§ TASK DESCRIPTION: Word for word, reproduce every record in the listing below.

§ EXCERPTED DATA:
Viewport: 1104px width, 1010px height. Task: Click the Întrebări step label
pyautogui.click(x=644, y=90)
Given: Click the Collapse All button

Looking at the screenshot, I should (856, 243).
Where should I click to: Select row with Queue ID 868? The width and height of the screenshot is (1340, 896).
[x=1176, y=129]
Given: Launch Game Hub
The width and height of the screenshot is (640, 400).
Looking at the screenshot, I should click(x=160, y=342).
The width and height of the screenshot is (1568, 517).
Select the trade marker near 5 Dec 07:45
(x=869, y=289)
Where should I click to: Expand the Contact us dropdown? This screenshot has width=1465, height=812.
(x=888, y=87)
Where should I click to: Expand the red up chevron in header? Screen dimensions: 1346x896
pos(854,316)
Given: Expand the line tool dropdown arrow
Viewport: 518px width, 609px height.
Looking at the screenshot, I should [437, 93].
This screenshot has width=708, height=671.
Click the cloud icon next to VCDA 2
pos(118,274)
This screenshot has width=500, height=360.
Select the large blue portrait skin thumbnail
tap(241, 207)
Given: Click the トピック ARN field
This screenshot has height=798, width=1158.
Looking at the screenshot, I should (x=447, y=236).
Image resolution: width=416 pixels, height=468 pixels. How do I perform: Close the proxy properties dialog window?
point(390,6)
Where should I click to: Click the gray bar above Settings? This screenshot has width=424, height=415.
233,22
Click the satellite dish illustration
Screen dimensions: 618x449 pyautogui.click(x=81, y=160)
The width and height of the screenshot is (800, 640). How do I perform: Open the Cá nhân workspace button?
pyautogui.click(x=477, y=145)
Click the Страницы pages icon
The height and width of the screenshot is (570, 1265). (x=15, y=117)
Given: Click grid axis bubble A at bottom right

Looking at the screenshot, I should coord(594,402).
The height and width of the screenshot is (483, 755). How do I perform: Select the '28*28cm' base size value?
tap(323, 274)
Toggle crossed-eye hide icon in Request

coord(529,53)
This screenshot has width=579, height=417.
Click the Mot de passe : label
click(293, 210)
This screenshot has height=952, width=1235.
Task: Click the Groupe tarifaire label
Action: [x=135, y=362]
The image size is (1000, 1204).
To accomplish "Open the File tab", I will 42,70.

§ ANSWER:
Viewport: 1104px width, 1010px height. Task: Click the Întrebări step label
pyautogui.click(x=644, y=90)
Given: Click the Collapse All button

Looking at the screenshot, I should (856, 243).
Where should I click to: Select row with Queue ID 868? The width and height of the screenshot is (1340, 896).
[x=1176, y=129]
Given: Launch Game Hub
The width and height of the screenshot is (640, 400).
Looking at the screenshot, I should click(x=160, y=342).
The width and height of the screenshot is (1568, 517).
Select the trade marker near 5 Dec 07:45
(x=869, y=289)
Where should I click to: Expand the Contact us dropdown? This screenshot has width=1465, height=812.
(x=888, y=87)
Where should I click to: Expand the red up chevron in header? Screen dimensions: 1346x896
pos(854,316)
Given: Expand the line tool dropdown arrow
Viewport: 518px width, 609px height.
Looking at the screenshot, I should [437, 93].
This screenshot has width=708, height=671.
Click the cloud icon next to VCDA 2
pos(118,274)
This screenshot has width=500, height=360.
Select the large blue portrait skin thumbnail
tap(241, 207)
Given: Click the トピック ARN field
This screenshot has height=798, width=1158.
Looking at the screenshot, I should (x=447, y=236).
Image resolution: width=416 pixels, height=468 pixels. How do I perform: Close the proxy properties dialog window?
point(390,6)
Where should I click to: Click the gray bar above Settings? This screenshot has width=424, height=415.
233,22
Click the satellite dish illustration
Screen dimensions: 618x449 pyautogui.click(x=81, y=160)
The width and height of the screenshot is (800, 640). How do I perform: Open the Cá nhân workspace button?
pyautogui.click(x=477, y=145)
Click the Страницы pages icon
The height and width of the screenshot is (570, 1265). (x=15, y=117)
Given: Click grid axis bubble A at bottom right

Looking at the screenshot, I should coord(594,402).
The height and width of the screenshot is (483, 755). How do I perform: Select the '28*28cm' base size value?
tap(323, 274)
Toggle crossed-eye hide icon in Request

coord(529,53)
This screenshot has width=579, height=417.
Click the Mot de passe : label
click(293, 210)
This screenshot has height=952, width=1235.
Task: Click the Groupe tarifaire label
Action: [x=135, y=362]
The image size is (1000, 1204).
To accomplish "Open the File tab", I will 42,70.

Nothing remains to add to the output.